[Start of SELECTED EXCERPT]

The Haves and the Have Nots

PWCs numbers, though focused on the 2018 holiday season, mirror a major shift that has been developing in the retail sector for several years now. In 2015, then Hershey CEO John Bilbrey, told investors that “consumer bifurcation” was an important driver in the company’s strategy.

Hershey was facing a market in which low-income consumers wanted discounted products, and high-end consumers wanted higher priced, and at least perceived higher quality, specialty items. The middle class, its traditional go-to market, was disappearing.

Since 1971 the percent of U.S. aggregate income held by the middle class has declined every year while the size of the pie for upper-income earners has steadily increased. In 2015 the share of aggregate income received by the middle-class dropped below 50% for the first time.

The income inequality trend is not only a U.S. issue either. The World Economic Forum has called the widening income disparity “one of the key challenges of our time.” Economists from the Paris School of Economics and Cal-Berkley say the top 1% of earners in China have seen their income rise from 6% of total income in 1978 to 12% in 2017.

Leaving the causes of the rising disparity aside, retailers are left with a choice. Move up the value chain and serve what Deloitte calls the “Premier” market, move down and serve the “Price-Based” market, or undertake the onerous task of serving both.

Blue Ocean, Red Ocean

A recent darling of the corporate strategy intelligentsia is a book by W. Chan Kim and Renee Mauborgne titled Blue Ocean Strategy. The main concept of the book is that as a business you should not compete in a red ocean where there are multiple competitors selling similar products, but in a blue ocean in which you can set your products or services apart from others.

It’s a sound and seemingly logical idea. What company in their right mind would want to enter a market and compete on price because your products are basically commodity items. I can’t think of one single company that would say that’s a good idea. Oh wait, there is that one company I saw in the news recently that has grown so large it needs a “H2”, or second headquarters. Maybe you’ve heard of them as well, I believe they’re named after a large rainforest located mainly in Brazil.

Amazon (Nasdaq: AMZN) has made a living out of dominating the red ocean. The company now commands approximately 50% of retail business conducted online in the U.S. and 5% of ALL retail transactions in the U.S. According to Morgan Stanley, the company will surpass Walmart in 2018 as the country’s number one apparel retailer.

To be fair, the red ocean of price-based retail is not all Amazon. There are other stalwart competitors there such as Walmart (NYSE: WMT), Target (NYSE: TGT), and Dollar General (NYSE: DG). Those companies have had decent performance numbers, because as the middle class has disappeared not only have the ranks of the upper-income grown, but the lower-income market has grown as well.

Deloitte puts the 5 year growth of the price-based market at 37%. But recent bankruptcies at Toys ‘R Us and Sears, and the closing of thousands of other retail stores in 2017 and ‘18, appear to indicate that the winners are becoming fewer and fewer.

With the low end dominated by Amazon and a handful of large retailers, I believe we should focus our search for growth companies in the Premier, or luxury, markets.

[End of SELECTED EXCERPT]
[Start of RECORDS]

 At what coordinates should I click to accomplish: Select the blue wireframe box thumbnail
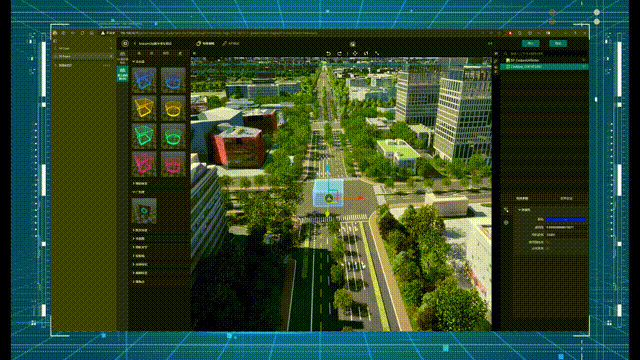click(144, 80)
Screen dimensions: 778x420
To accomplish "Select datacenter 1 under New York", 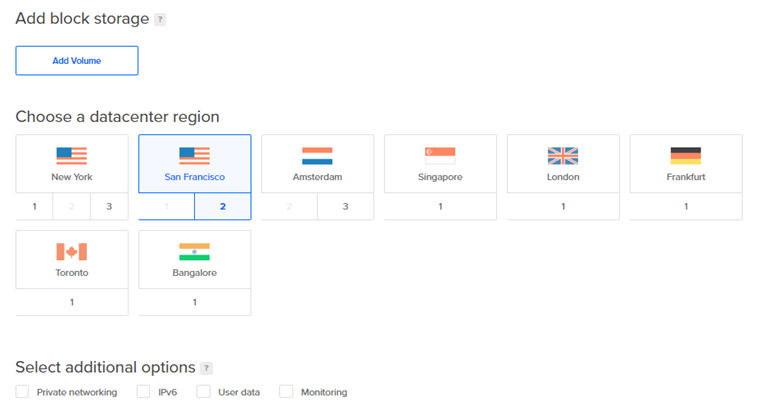I will coord(34,206).
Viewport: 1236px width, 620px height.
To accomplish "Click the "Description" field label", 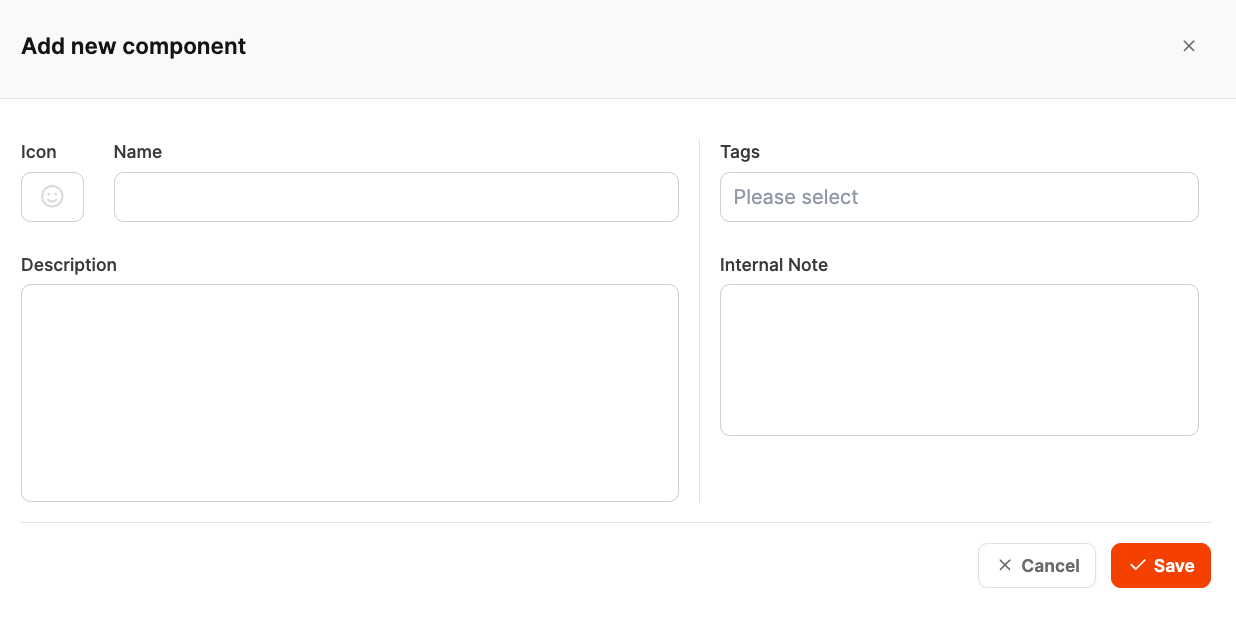I will click(x=69, y=265).
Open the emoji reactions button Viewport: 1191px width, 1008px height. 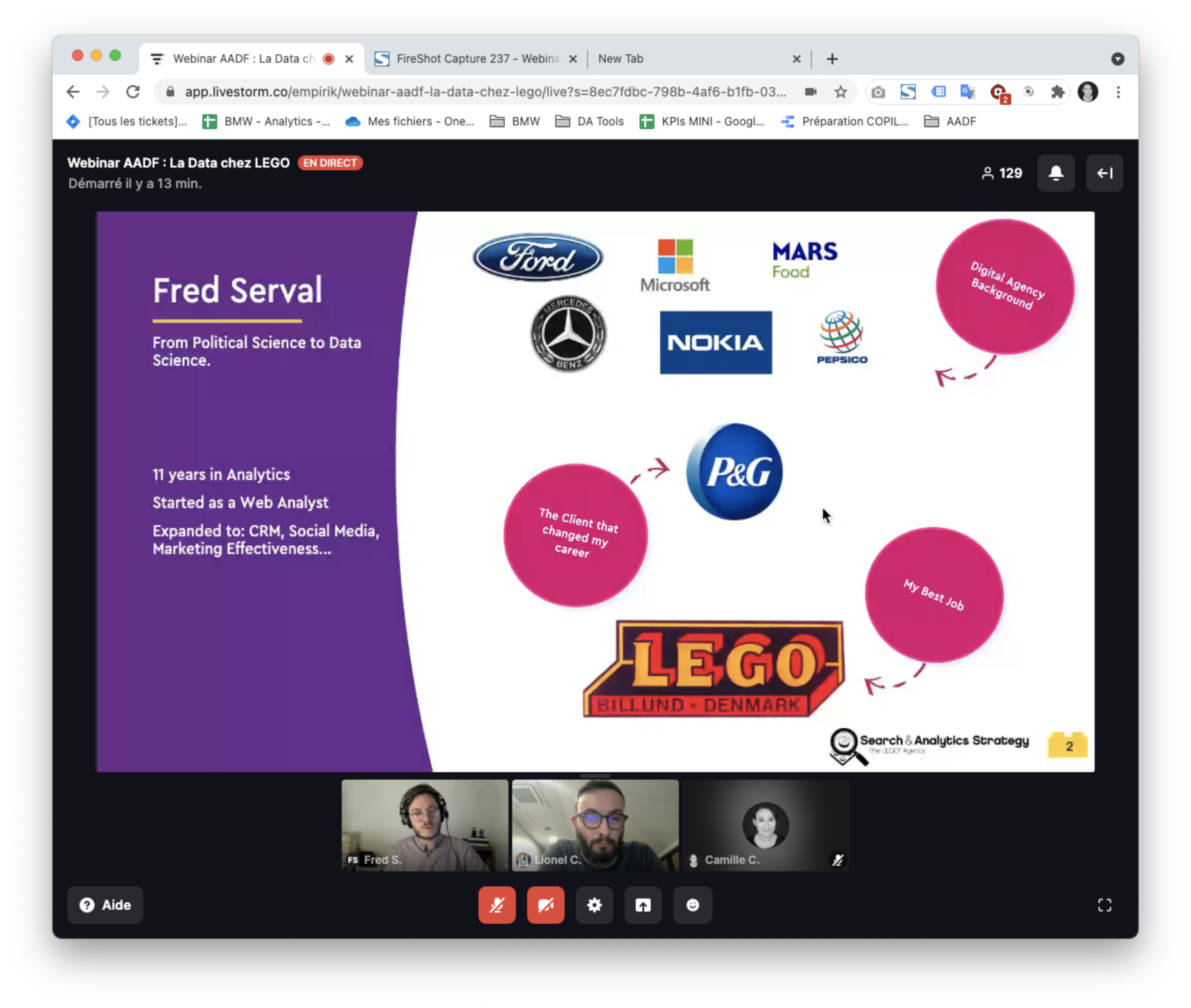click(692, 905)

[End of RECORDS]

AIM OF THE EXERCISE
Set down, word for word, everything in the passage on retail and the shrinking middle class from "PWCs numbers, though" down to "the company’s strategy.".

FINISHED TASK
PWCs numbers, though focused on the 2018 holiday season, mirror a major shift that has been developing in the retail sector for several years now. In 2015, then Hershey CEO John Bilbrey, told investors that “consumer bifurcation” was an important driver in the company’s strategy.